Cochard v. Cochard (In Re Cochard)

152 B.R. 745 | Bankr. E.D. Mo. | 1993

152 B.R. 745 (1993)

In re Charles COCHARD et al., Debtors.
Charles COCHARD, Plaintiff,
v.
Sara L. COCHARD, Defendant.

Bankruptcy No. 92-45719-293, Adv. No. 92-4632.

United States Bankruptcy Court, E.D. Missouri, E.D.

March 31, 1993.

Cynthia Eckelkamp, Union, MO, for plaintiff.

Christopher G. Kelleher, Suelthaus & Kaplan, P.C., St. Louis, MO, for defendant.

David A. Sosne, Trustee, St. Louis, MO.

Office of the U.S. Trustee, St. Louis, MO.

*746 MEMORANDUM OPINION

DAVID P. McDONALD, Bankruptcy Judge.

JURISDICTION

This Court has jurisdiction over the parties and subject matter of this proceeding pursuant to 28 U.S.C. §§ 1334, 151, and 157 and Local Rule 29 of the United States District Court for the Eastern District of Missouri. This is a "core proceeding" pursuant to 28 U.S.C. § 157(b)(2)(I), which the Court may hear and determine.

PROCEDURAL BACKGROUND

Charles David Cochard filed a petition seeking relief under the Bankruptcy Code on August 20, 1992. Shortly after filing his petition in bankruptcy, Debtor commenced this adversary proceeding in which he asks the Court to determine that certain debts he owed pursuant to the terms of the Settlement Agreement entered in his divorce are dischargeable in bankruptcy despite the Agreement's characterization of those debts as alimony or maintenance.[1]

Debtor's former wife, Sara L. Cochard, filed her answer to Debtor's Adversary Petition in which she denied Mr. Cochard's assertion that the debt he owed her was not in the nature of maintenance or alimony. Ms. Cochard asserted, as affirmative defenses, that:

(a) Debtor had stipulated to the characterization of the debt he now seeks to discharge as "either alimony, interest on delinquent alimony, educational expenses;"
(b) Debtor had stipulated to the statement that "no part of this obligation [the debt he now asks the Court to declare dischargeable] shall be dischargeable in any bankruptcy proceeding;"

• **DATA PROVIDED**:
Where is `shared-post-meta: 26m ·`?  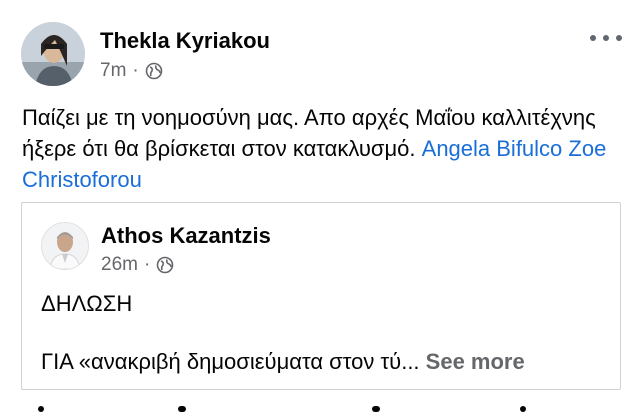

--

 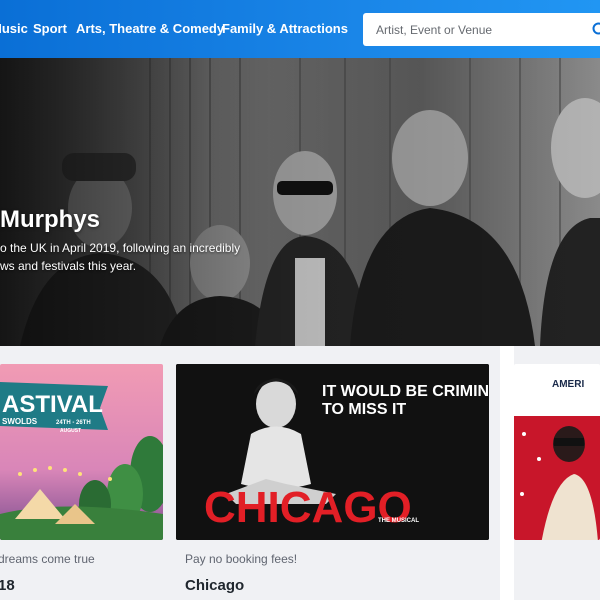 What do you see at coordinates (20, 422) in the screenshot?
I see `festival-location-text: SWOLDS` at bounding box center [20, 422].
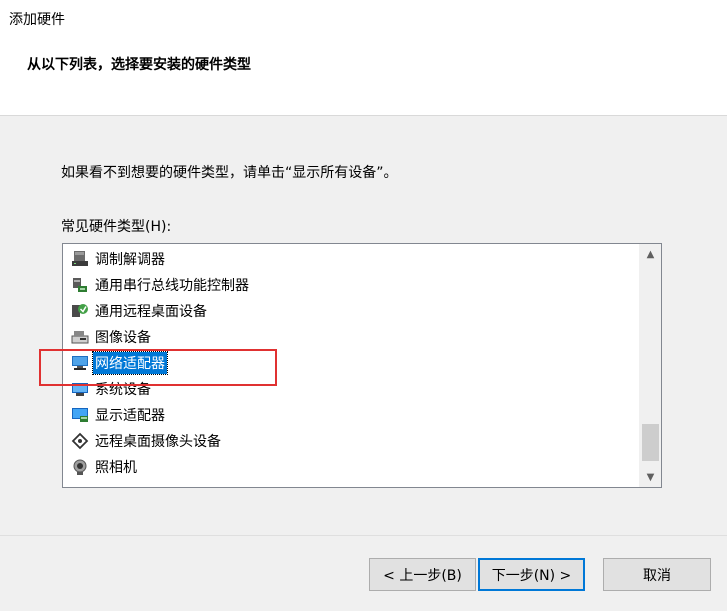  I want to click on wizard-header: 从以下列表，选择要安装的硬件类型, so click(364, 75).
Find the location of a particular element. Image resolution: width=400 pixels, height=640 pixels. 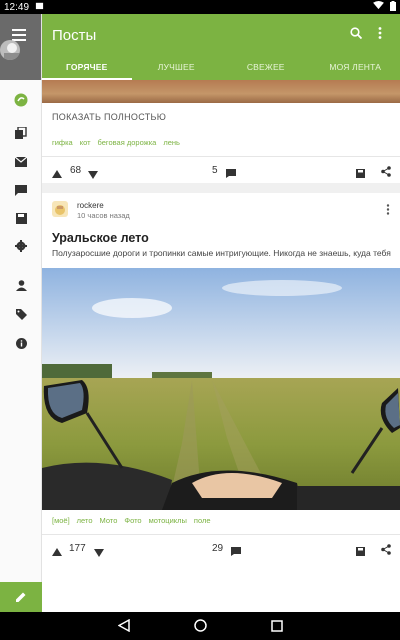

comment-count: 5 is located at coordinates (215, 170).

• **WHAT YOU NEED TO DO**:
**1)** Answer these questions about the Cochard bankruptcy opinion:
(a) On what date did Charles David Cochard file his bankruptcy petition?
(b) Who appeared for the defendant?
(c) Under which provision of 28 U.S.C. is the matter called a "core proceeding"?
**2)** What comes next in the Cochard v. Cochard bankruptcy opinion? Write the text that follows its final line.

• **TASK-BY-TASK ANSWERS**:
**1)**
(a) August 20, 1992.
(b) Christopher G. Kelleher, Suelthaus & Kaplan, P.C., St. Louis, MO.
(c) 28 U.S.C. § 157(b)(2)(I).

**2)**
(c) Debtor deducted the payments he now seeks to describe as a property settlement from his income tax returns by describing them on his returns as alimony or maintenance.

Both parties filed Motions for Summary Judgement. Each party asserted that an examination of the affidavits she or he had filed in the case and the Joint Stipulation of Undisputed Facts and Documents demonstrated that no genuine issue of material fact exists in this case and that as a matter of law she or he is entitled to a judgement. The parties later waived a trial on the issues in this adversary proceeding and agreed to have the Court decide the case on the basis of the record filed with the Court and briefs which they would file addressing the legal issues.

FACTUAL BACKGROUND

(1) The parties submitted a Joint Stipulation of Undisputed Facts and Documents to the Court on February 17, 1993, stipulating to the following facts:

(a) On September 3, 1961, Charles David Cochard and Sara L. Cochard were married in Indiana.
(b) On March 14, 1983, the Marion County Superior Court dissolved their marriage. The County Court's decree of dissolution incorporated a Settlement Agreement into which the parties had entered.
(c) In 1962, both parties graduated from Purdue University; he received a bachelors degree in agriculture, and she received a bachelors degree in dietetics. Sara Cochard, however, did not complete the internship required to be a statelicensed dietician because David Cochard (who was a member of the Air Force ROTC while at Purdue) was sent, immediately after graduation, to Laredo Air Force Base in Texas for fighter pilot training. At that time, Sara Cochard was pregnant with their first child and left with him for Texas. Their first son, Gary, was born in Texas in 1963.
(d) After completing his pilot training in Texas, David Cochard was stationed at McDill Air Force Base in Tampa, Florida. The Cochard's second son, Michael, was *747 born in Florida in 1965. In 1967 while serving in Vietnam, David Cochard received a hardship discharge from the Air Force. After his discharge, he became a flight engineer for TWA and after receiving his training in Kansas City, Missouri, moved the family to New Jersey.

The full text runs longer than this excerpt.